Geneva Watch Days is a new format and we also saw the Dubai Watch Week earlier in the year which was a great success – What are your thoughts on the future of watch fairs going forward?

There are a few different elements. First of all, you have the costs. Nobody is ready to pay the costs we used to pay in the past for fairs because it doesn’t make sense. You see this by the way, in the car industry as well. I don’t think car manufacturers are ready to pay for large exhibitions anymore. The second issue is: what do you need a fair for? We don’t need a fair to sell watches. For press? We could communicate with the media via different channels.

 

Still, I believe that fairs should be a platform for communication and for cultural exchange. So if you asked me: would Breitling participate in a kind of big family gathering where the whole watch industry would be in Geneva to celebrate? Yes of course, because we are part of the family. But it needs to be done within a reasonable financial frame.

 

Breitling is a much-appreciated brand in the Middle East – what can we expect to see in our region for the rest of the year and into 2021 and can we expect to see you any time soon?
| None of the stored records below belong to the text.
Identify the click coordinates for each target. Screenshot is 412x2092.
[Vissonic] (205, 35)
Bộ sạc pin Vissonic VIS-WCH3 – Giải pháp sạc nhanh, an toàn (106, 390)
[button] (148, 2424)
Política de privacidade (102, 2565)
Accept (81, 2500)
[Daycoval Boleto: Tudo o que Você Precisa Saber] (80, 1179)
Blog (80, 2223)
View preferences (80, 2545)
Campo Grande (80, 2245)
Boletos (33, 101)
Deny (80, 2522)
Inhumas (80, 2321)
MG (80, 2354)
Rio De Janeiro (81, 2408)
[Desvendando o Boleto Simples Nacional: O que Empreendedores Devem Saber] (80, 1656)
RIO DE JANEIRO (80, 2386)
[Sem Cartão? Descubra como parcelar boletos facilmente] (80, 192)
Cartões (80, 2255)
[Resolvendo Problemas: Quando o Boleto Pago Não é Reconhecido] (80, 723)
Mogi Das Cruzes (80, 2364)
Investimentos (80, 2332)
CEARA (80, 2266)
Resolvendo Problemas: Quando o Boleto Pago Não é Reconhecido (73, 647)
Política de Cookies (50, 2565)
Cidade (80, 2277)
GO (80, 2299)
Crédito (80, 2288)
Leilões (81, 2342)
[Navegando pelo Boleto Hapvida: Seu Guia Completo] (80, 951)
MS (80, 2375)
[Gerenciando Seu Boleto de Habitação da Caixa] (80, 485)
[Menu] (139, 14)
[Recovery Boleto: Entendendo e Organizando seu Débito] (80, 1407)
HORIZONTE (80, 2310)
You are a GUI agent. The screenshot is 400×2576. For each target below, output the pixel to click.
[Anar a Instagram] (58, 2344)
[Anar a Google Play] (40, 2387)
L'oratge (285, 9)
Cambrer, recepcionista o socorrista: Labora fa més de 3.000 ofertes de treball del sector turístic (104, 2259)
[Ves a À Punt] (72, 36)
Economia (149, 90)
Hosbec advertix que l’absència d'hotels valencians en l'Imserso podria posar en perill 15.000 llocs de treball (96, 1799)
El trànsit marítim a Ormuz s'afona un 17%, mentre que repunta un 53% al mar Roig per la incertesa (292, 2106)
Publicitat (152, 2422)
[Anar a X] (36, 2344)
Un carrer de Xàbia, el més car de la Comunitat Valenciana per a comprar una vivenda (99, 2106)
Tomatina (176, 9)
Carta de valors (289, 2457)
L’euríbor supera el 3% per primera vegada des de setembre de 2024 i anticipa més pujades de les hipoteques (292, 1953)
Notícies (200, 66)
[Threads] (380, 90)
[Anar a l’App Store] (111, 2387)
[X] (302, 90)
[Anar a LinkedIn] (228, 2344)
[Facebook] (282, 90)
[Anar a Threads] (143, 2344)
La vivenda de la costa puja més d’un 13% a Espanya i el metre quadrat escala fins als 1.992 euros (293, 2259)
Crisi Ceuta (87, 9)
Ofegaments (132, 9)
I will be on the first plane going to Dubai! I love the UAE and the region. We’re very active also in Saudi Arabia where we have opened three boutiques. We have renovated our boutiques in Bahrain and Kuwait. We have a flagship store in Dubai Mall, which is doing very well. It’s a shame to see what is going on in Lebanon. When I was very young I worked as an Area Sales Manager for in the Middle East, so I have a strong emotional attachment to the region and as you know strong roots in the region. Many Sheikhs wear our watches and are passionate about aviation.

 

Breitling Triathlon Squad

 

What is a message you would like to send to your friends and clients in the Middle East?

I invite them to go see the new products! The Chronomat, the ladies lines, these are all fantastic products and they are new in terms of design and very high quality. I don’t know anyone today who doesn’t like at least one or two models from our range. Since we cover so many areas, I think everybody will find something they love within our brand.

 

What is something that you still want to do with Breitling that you haven’t had the chance to do yet?

Many things! I don’t want to give away too many secrets but there are many things we can do. In the watch segment, we have further ideas, especially with women’s. I wake up with an idea every morning! I get inspiration all the time.